──────── Given data ────────

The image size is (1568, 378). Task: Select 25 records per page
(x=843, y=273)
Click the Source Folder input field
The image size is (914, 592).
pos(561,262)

────────
──────── Given data ────────

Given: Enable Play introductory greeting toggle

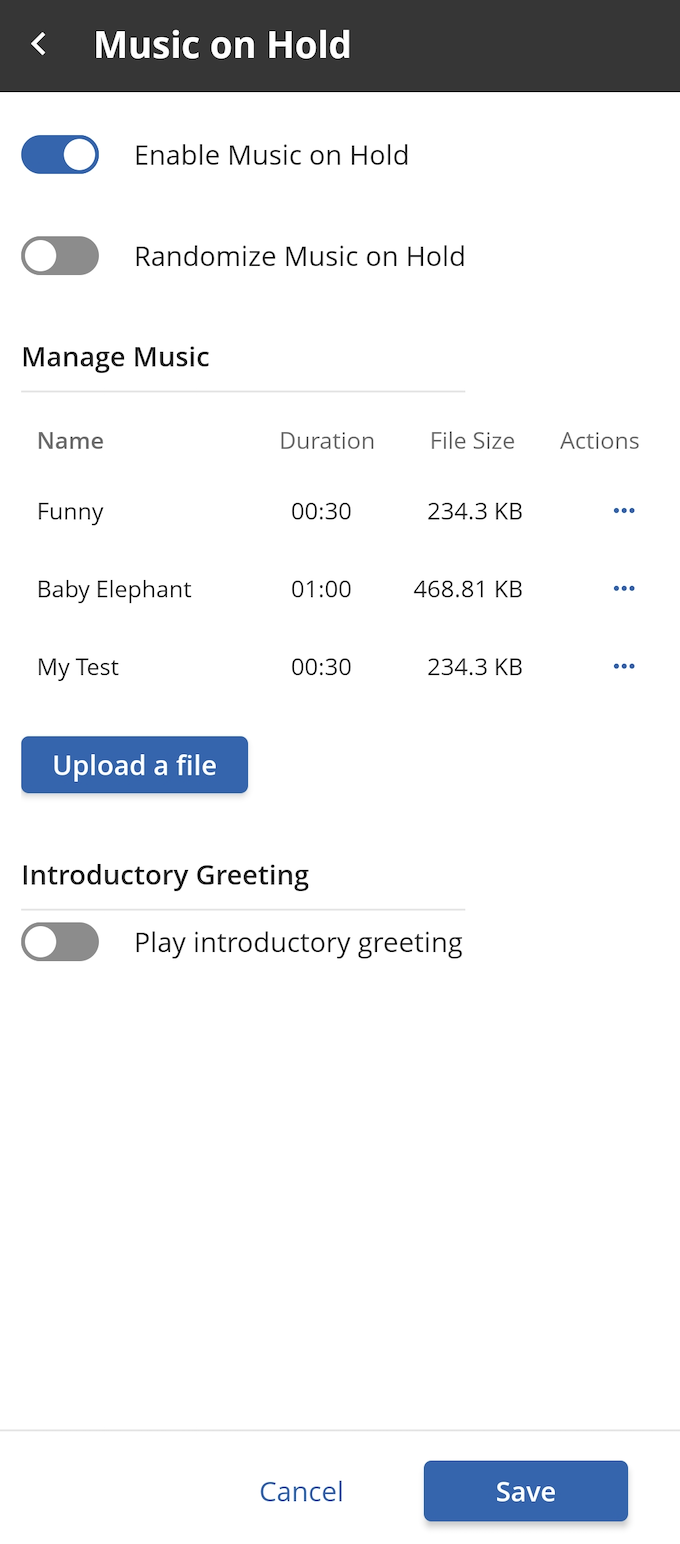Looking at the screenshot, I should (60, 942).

────────

Report each line of the entries above that contains the string "size". Case matters.

* **Complete response**
The image size is (1568, 378). Task: Select 25 records per page
The image size is (914, 592).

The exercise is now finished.